Legal guide – Information page

1. Who can decide to make data available in the RepOD repository?

From a legal point of view, a dataset in a repository consists of three elements:

– the files making it up,
– the metadata (title, description, etc.), and
– the compilation of the files and the metadata into a single entity.

Various laws (copyright, sui generis rights, privacy, etc.) may protect these elements, and different people may have different rights. According to the RepOD Terms of Use, we require the person depositing a dataset in the repository to do so without violating anyone’s rights. The depositor should learn what rights the dataset is protected by and who holds those rights. Only then, in agreement with other authorized persons, can the dataset be made available (see: section 10).

2. What kind of rights can apply to (research) datasets?

With regard to datasets, we most often deal with protection under copyright and/or database rights and sometimes with other rights.

Copyright and related rights protect a work when it is a manifestation of creative activity of individual nature (Act on Copyright and Related Rights). Thus, research data are subject to copyright protection only to the extent that the work put into it was creative. In particular, we should be aware that facts and ‘discoveries, ideas, procedures, methods, and principles of operation as well as mathematical concepts’ are not subject to copyright protection.

In the case of a research dataset, copyright:

– Protects the content of the files to the extent that it has the nature of individual creativity (e.g. the results of the measurements – no, but the way they are presented – sometimes yes);
– Protects creative metadata (e.g. author’s name – no, but a creative title and research description – yes);
– Protects the compilation of a dataset into a whole to the extent that it has the nature of individual creativity (the selection or arrangement of the whole dataset must be creative and not based on some well-known and used criteria).

Database rights (so-called sui generis rights) protect a dataset when it has required ‘substantial investment, evaluated qualitatively and/or quantitatively, for its production, revision or presentation of its contents’ (Act on the Protection of Databases). Thus, investment in a database is essential. According to the Act, a database is defined as a ‘collection of data or any other materials and elements arranged systematically or methodically, individually accessible by any means’. Therefore, this definition covers not only databases in the IT sense but also certain other databases. The protection of databases understood this way is in force in EU countries (including Poland) and a few others.

For a research dataset, database rights:

– Protect the content of files only to the extent that it qualifies as a database (e.g. research results compiled into tabular form if a significant investment has been made in collecting it);
– may cover separately metadata by itself if it constitutes a database (a dataset of metadata of different datasets). A single set of metadata for a single dataset will typically not require sufficient investment to be considered a separate database;
– Cover the compilation of a dataset into a whole only if it required significant investment.

Please note that other rights may cover part or all of the dataset, depending on the circumstances. In most cases, these rights are associated with individuals whose goods or interests have a specific relationship to the dataset. Such individuals may include content creators, research participants, and so forth. In this case, it is relevant to consider the rights of these individuals to protect their privacy, image, personal data, respect for their copyright, and others.

In the case of a research dataset, rights other than copyright or sui generis rights (1) may apply to the contents of the files if third parties were involved in their creation or if the content pertains to them. However, with respect to metadata (2) and the compilation of the dataset as a whole (3), the occurrence of rights other than copyright or sui generis rights will be rare.

3. Who the rights to research datasets described above belong to?

If we believe that certain elements of our research dataset are covered by copyright, database rights, or other rights, we should identify to whom these rights belong. To do so, we need to take into account the legislation (e.g. in copyright law, there is a rule that the author is entitled to economic rights, but there are also exceptions to this rule) and the arrangements made in the documents of respective academic institutions (universities, institutes), primarily in the ‘Regulations for the management of copyright, related rights and industrial property rights and the principles of commercialization’ (or similar) applicable in our academic institution.

Copyright is divided into moral rights and economic rights.

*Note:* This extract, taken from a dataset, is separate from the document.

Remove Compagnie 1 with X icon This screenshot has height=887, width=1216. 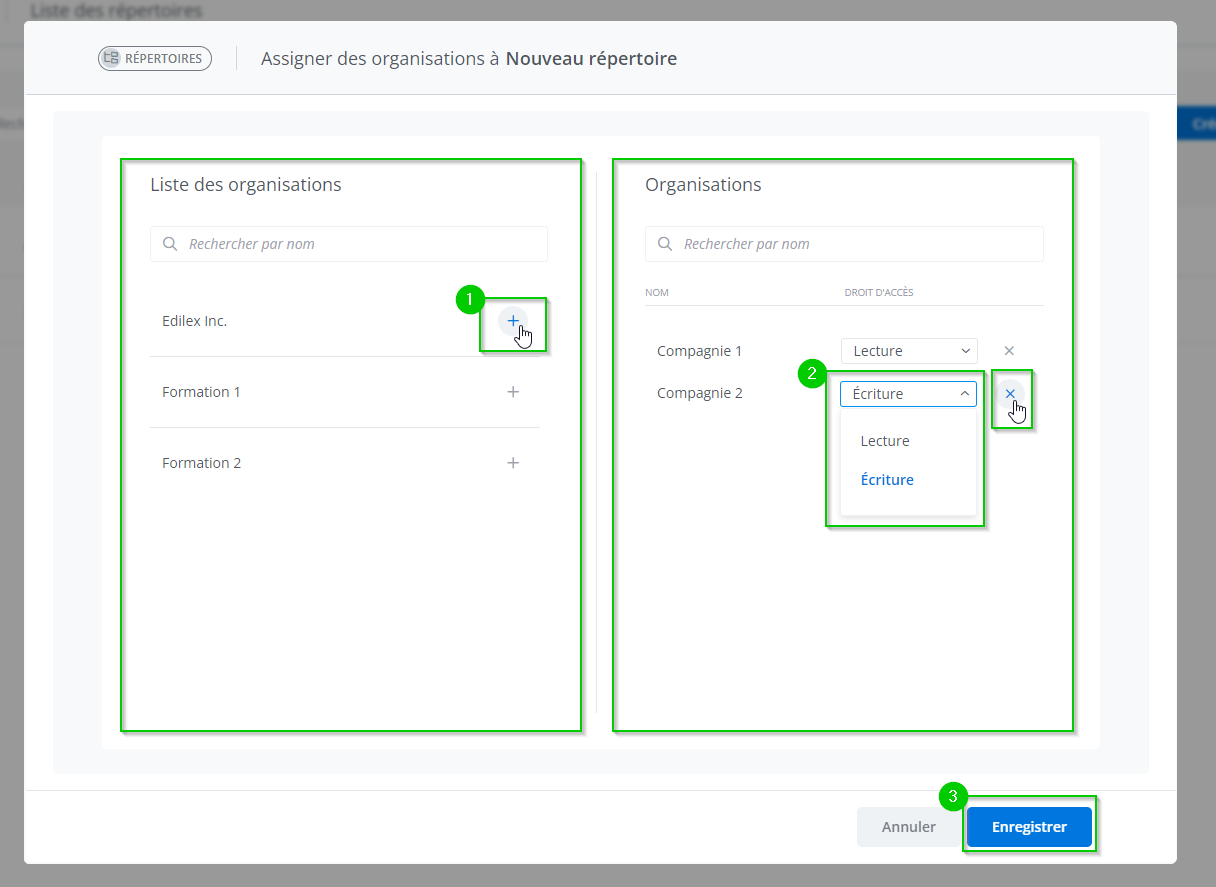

Moral rights always belong to the author (or co-authors), while economic rights can be transferred to others, including academic institutions. From the perspective of the possibility of sharing data in RepOD, the most important aspect is who holds the economic rights.

The Act on Copyright and Related Rights states that employers have priority in publishing their employees’ scientific works, while the author(s) retain full economic rights. However, it is widely practiced in academic institutions in Poland to allow authors to decide on publishing their research results. This applies not only to research papers but also to elements of datasets considered to be works (objects of copyright), such as metadata or creative aspects of file content and combining files into a dataset. Authors should still ensure that data availability agreements are made with all co-authors, even if only verbally, and they should also respect any other legal and ethical restrictions on data availability (see: section 6).

Computer programs and creative databases created by academics that meet the requirements of collective work are examples of scientific results for which the employer most likely holds economic rights. If you wish to make such data available, you should contact the technology transfer center or the head of your unit to ensure that you are allowed to share the program or database. In practice, if the database or computer program has no commercial potential (e.g. a computer script solely for processing our data), this will likely be just a formality.

We emphasize that the above general guidelines should always be verified, e.g., in the regulations of the home academic institution, which may specify the issues described here.

The rights to the databases are granted by law to the entity that has made a substantial investment in the database, which is usually the employer. To make the database available, we must, therefore, obtain its permission—we should contact the technology transfer center or the institution’s management. In practice, if the database has no commercial potential, this will likely be just a formality.

Third-party rights. Individuals who have been involved in data collection or are the subjects of the collected data may have specific rights. If this is the case, we must agree with them on whether we can make the data available. If the study is conducted with individuals (participants), the content of the consent signed to participate in the study is important (see: section 5).

4. Personal data, sensitive data, and data anonymization

A dataset of personal data is a particular case where someone else’s material is included in the deposited data. Personal data is not limited to just a name; it encompasses all data that allows the identification of an individual, living person. According to the GDPR (General Data Protection Regulation), the identification can be made ‘in particular by reference to an identifier such as a name, an identification number, location data, an online identifier or to one or more factors specific to the physical, physiological, genetic, mental, economic, cultural or social identity of that natural person’. If the dataset contains personal data, the requirements under legislation such as the GDPR should be considered while making it available. This will be difficult if there is no consent from the data subjects.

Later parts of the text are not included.